抜粋本文:
________________________

紺碧の夜に

140文字では足りない にじみだすような思い

女子トークってヤツ

女性の皆々様を敵に回す覚悟で言う。

女子トークというものが、嫌いだ。

 

各々が好き勝手なことを思いつくままに話し、それ故に話の結末まで辿り着かないことが多々あるし、時にはその場にいない仲間と思わしき特定人物の噂話や陰口をも話し、挙げ句の果にはマウンティング合戦が起きたりもする。

話している内容に深い意味はなく、なにより大切なのは空気を読んで共感すること。相手を褒めたかと思えば褒められ待ちの見えない駆け引き。

 

あー、なんて疲れるんだ女子トークは。

あー、女子トークなんて大嫌いだ。

 

なんて思っていた。少し前までは。

でもいまは、ライトな女子トークに飢えている自分に気付き、愕然としている。

今年の3月末。隣席の同僚女性(3歳年下で5年後輩)が、パートナーの転勤に同行するため、退職した。その同僚女性Aは、3姉妹の末っ子という家庭環境と持ち前の人懐っこさで、コミュ力がすこぶる高い子だった。

 

長年隣の席でやってきたので、当然色々話すのだが、その会話の中には、とりとめのない、いわゆる雑談も多々あった。

上司の愚痴、会社の愚痴、仕事内容の愚痴は元より、家族の話、美容の話、ペットの話、パートナーの話。ありとあらゆる事を、プライベートに踏み込んだり踏み込まなかったりしながら話してきた。

________________________

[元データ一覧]
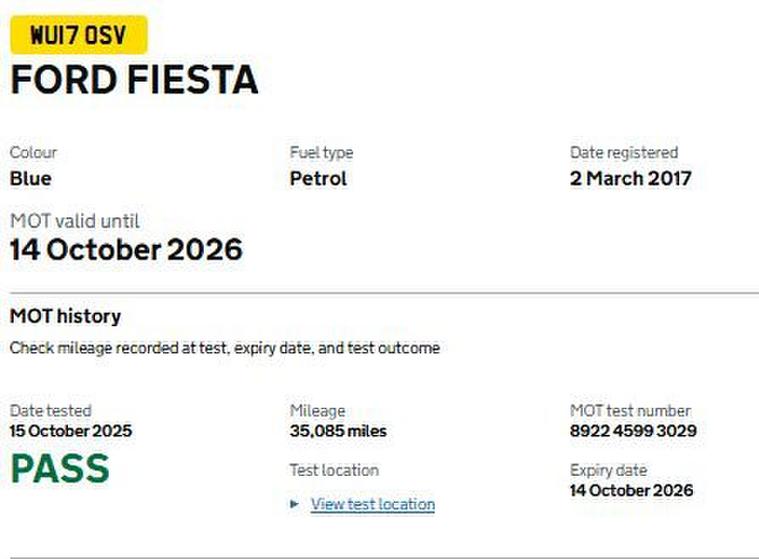Click the Check mileage description text
The width and height of the screenshot is (759, 559).
click(224, 349)
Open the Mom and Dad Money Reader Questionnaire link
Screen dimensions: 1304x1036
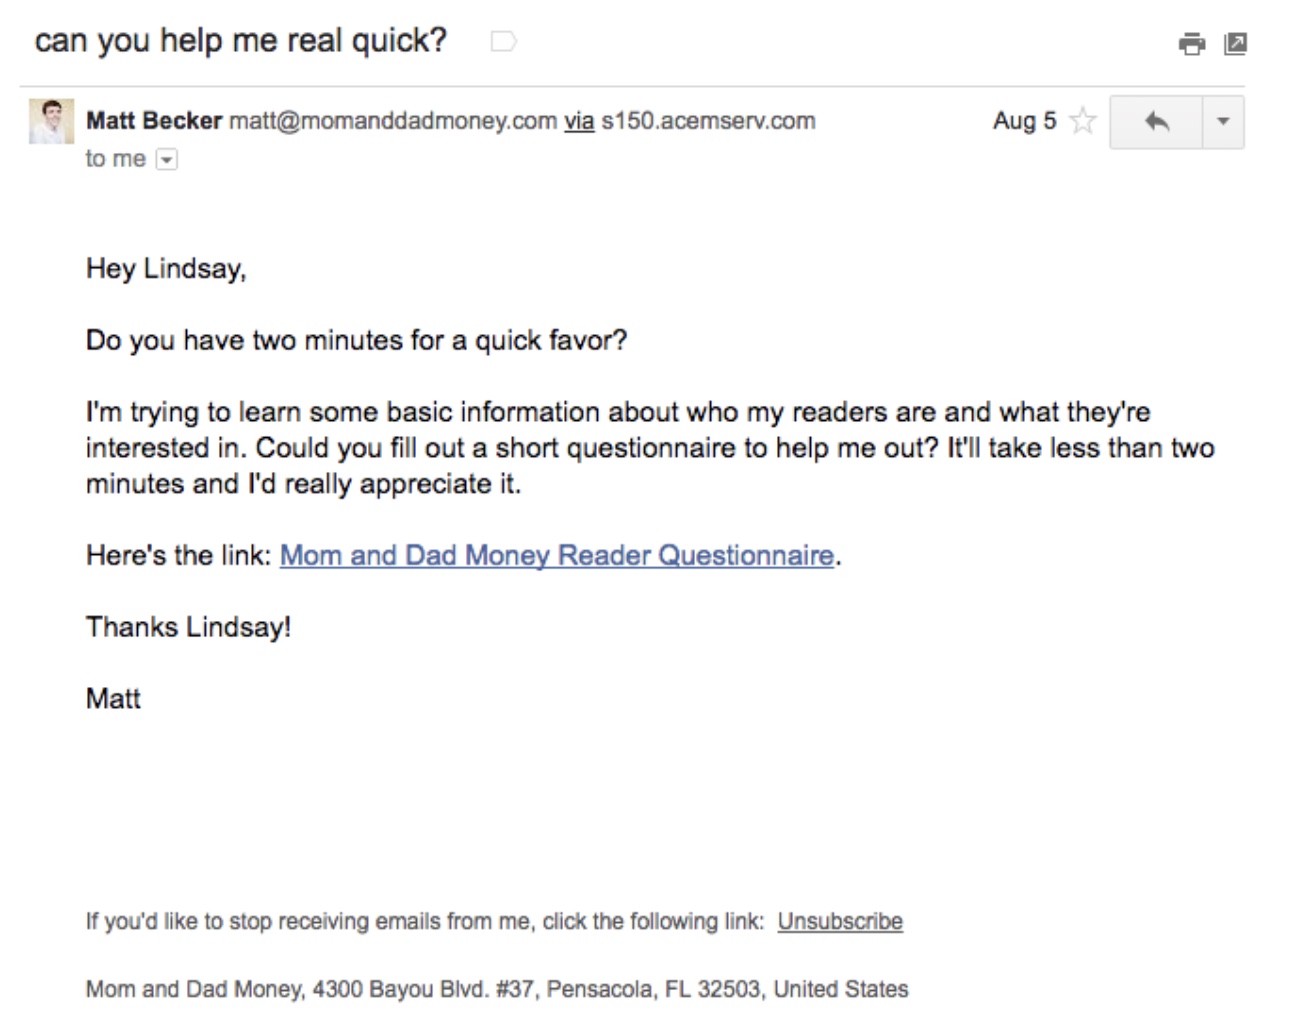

________________________

作業指示:
• 1. 女子トークについての本文で、同僚女性Aと話してきた話題として挙げられているものをすべて書き出すこと。
• 2. 一覧のうち「Open the Mom」を含む行から一覧の最後までを、そのまま書き写すこと。画像は含めない。

設問別解答:
• 1. 上司の愚痴、会社の愚痴、仕事内容の愚痴、家族の話、美容の話、ペットの話、パートナーの話

• 2.
Open the Mom and Dad Money Reader Questionnaire link
Screen dimensions: 1304x1036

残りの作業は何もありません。